┌─ GIVEN INFORMATION
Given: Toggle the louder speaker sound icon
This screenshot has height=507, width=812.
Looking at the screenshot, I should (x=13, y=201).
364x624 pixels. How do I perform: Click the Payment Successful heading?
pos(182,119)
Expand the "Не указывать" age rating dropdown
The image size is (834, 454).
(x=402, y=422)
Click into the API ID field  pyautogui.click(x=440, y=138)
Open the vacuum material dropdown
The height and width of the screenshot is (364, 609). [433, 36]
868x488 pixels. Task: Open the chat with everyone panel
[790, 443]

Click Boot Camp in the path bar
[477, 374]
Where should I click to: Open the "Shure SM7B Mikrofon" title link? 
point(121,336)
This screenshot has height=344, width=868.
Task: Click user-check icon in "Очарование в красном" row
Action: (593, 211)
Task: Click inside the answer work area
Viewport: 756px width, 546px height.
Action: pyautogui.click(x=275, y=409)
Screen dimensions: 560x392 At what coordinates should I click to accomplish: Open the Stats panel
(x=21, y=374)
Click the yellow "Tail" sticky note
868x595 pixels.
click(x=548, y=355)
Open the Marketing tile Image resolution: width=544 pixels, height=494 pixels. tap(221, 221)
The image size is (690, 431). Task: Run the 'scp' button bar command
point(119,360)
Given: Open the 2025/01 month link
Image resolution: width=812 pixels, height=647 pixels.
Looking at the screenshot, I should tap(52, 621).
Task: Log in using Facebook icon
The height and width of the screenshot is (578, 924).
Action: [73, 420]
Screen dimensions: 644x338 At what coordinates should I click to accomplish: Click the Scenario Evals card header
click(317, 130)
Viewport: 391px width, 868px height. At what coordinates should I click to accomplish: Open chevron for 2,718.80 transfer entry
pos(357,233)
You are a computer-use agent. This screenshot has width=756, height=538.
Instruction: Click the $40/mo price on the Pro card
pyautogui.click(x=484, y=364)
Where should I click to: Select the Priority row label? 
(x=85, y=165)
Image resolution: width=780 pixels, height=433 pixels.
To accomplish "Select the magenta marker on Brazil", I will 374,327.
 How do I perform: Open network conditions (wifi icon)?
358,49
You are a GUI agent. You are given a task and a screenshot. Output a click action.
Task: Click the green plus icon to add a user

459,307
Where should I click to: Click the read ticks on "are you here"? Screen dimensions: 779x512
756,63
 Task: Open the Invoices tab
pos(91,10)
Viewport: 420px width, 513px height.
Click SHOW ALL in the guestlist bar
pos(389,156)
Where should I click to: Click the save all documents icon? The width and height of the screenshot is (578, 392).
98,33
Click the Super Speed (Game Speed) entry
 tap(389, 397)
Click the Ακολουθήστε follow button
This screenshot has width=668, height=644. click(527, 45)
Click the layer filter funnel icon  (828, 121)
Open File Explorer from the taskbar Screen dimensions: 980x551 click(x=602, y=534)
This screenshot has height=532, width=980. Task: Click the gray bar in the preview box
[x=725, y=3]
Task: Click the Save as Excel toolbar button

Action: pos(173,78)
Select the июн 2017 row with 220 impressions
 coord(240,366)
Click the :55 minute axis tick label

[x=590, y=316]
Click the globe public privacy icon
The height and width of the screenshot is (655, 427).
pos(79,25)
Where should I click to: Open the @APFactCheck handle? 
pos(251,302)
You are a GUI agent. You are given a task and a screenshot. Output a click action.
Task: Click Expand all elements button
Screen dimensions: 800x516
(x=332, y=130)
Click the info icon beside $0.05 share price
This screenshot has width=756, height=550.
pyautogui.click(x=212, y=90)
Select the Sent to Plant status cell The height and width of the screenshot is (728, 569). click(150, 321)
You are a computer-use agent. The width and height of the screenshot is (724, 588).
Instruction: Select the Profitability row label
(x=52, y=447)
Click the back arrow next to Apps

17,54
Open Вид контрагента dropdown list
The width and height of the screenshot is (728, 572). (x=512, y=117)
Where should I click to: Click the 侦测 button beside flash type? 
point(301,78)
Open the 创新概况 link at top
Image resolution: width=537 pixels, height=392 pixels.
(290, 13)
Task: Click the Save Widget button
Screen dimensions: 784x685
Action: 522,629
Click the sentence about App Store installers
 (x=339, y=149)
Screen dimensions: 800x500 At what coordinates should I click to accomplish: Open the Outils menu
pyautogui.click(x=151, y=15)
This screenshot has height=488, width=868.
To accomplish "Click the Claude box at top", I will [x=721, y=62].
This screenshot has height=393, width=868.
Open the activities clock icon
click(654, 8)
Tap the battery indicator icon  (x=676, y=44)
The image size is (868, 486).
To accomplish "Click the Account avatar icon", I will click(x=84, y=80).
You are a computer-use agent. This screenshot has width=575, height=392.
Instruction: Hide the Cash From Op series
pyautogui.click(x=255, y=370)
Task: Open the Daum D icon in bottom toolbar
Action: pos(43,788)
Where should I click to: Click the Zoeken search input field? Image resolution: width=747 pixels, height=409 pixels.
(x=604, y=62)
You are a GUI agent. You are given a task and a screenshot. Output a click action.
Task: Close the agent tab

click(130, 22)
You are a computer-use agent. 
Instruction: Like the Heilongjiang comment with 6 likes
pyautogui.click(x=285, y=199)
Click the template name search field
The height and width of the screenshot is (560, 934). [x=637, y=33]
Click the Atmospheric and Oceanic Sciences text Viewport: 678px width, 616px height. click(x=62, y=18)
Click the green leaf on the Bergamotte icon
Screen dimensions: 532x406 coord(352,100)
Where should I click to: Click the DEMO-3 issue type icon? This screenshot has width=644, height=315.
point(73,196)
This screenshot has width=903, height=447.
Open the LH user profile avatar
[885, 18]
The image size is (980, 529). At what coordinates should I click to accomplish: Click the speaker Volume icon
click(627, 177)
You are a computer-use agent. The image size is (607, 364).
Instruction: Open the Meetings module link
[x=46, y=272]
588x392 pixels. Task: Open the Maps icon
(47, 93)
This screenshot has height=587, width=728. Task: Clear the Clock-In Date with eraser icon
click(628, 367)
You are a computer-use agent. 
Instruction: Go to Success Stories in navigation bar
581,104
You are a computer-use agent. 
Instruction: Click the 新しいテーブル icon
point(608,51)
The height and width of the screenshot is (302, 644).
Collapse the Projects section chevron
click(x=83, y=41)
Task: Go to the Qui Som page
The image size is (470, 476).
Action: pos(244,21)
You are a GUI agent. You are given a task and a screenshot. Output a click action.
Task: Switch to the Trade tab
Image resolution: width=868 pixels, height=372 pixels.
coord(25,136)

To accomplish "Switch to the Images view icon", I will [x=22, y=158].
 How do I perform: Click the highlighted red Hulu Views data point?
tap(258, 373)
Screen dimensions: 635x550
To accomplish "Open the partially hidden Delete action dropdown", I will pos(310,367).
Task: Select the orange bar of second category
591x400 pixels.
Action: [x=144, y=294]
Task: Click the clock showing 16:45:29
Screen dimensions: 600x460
└─
**WHAT THIS TASK INVOLVES**
Among the records above, which lines hold the word "computer"? Copy each one.

**RESPONSE AREA**
You are a computer-use agent. This screenshot has width=756, height=538.
You are a computer-use agent. The width and height of the screenshot is (724, 588).
You are a computer-use agent. This screenshot has width=575, height=392.
You are a computer-use agent. 
You are a computer-use agent. The image size is (607, 364).
You are a computer-use agent. 
You are a computer-use agent. 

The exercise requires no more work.